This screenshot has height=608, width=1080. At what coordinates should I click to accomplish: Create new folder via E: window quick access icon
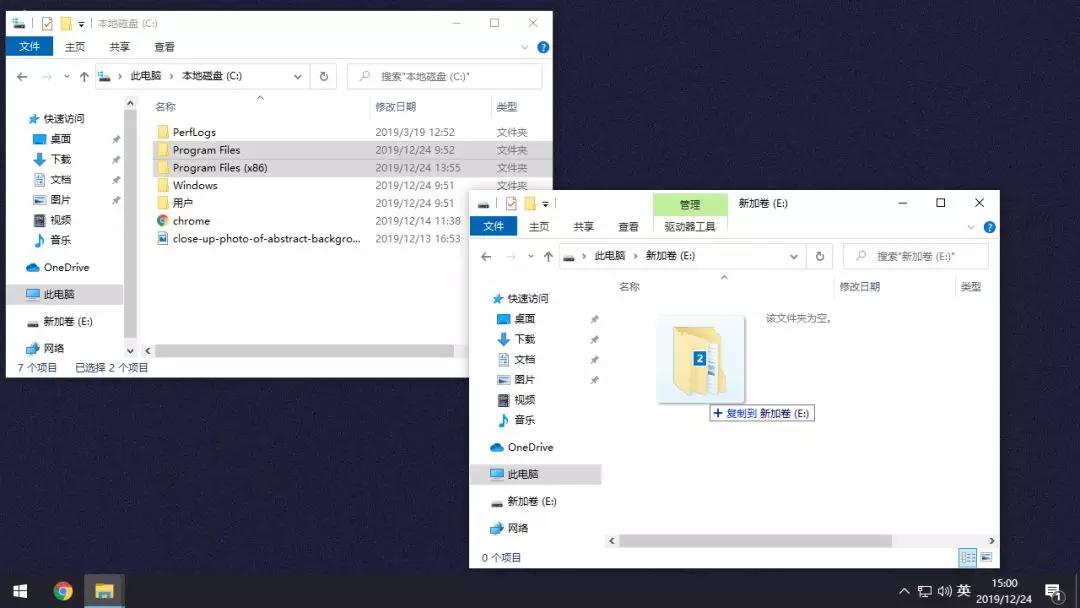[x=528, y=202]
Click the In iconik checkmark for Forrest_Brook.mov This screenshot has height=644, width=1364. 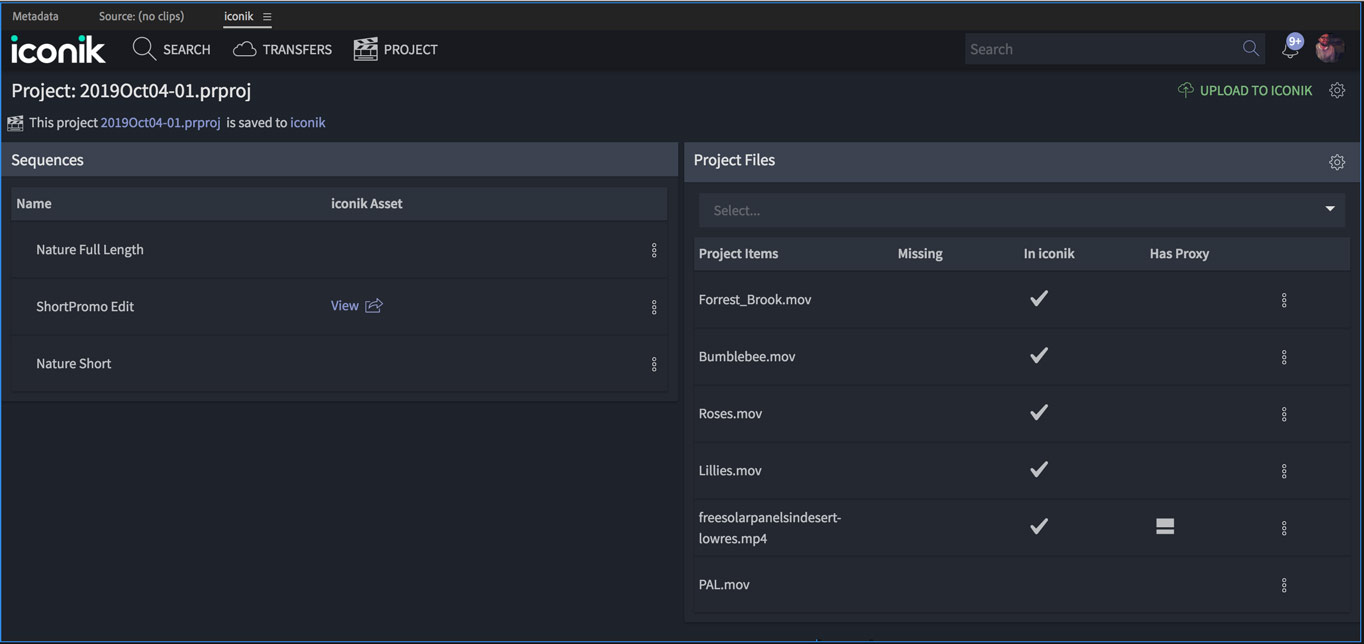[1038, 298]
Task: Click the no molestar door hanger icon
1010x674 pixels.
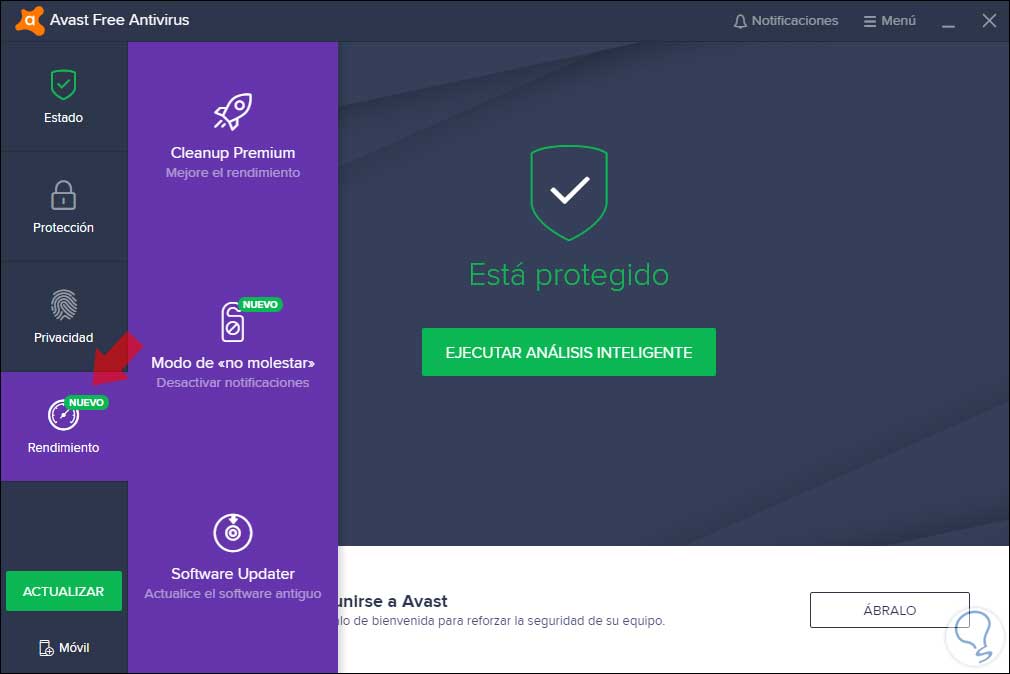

Prompt | Reproduce word for word the lines above, starting at the line containing "Task: Click the no molestar door hanger icon" and continuing through the final line, and leave the pictures out.

Output |
Task: Click the no molestar door hanger icon
1010x674 pixels.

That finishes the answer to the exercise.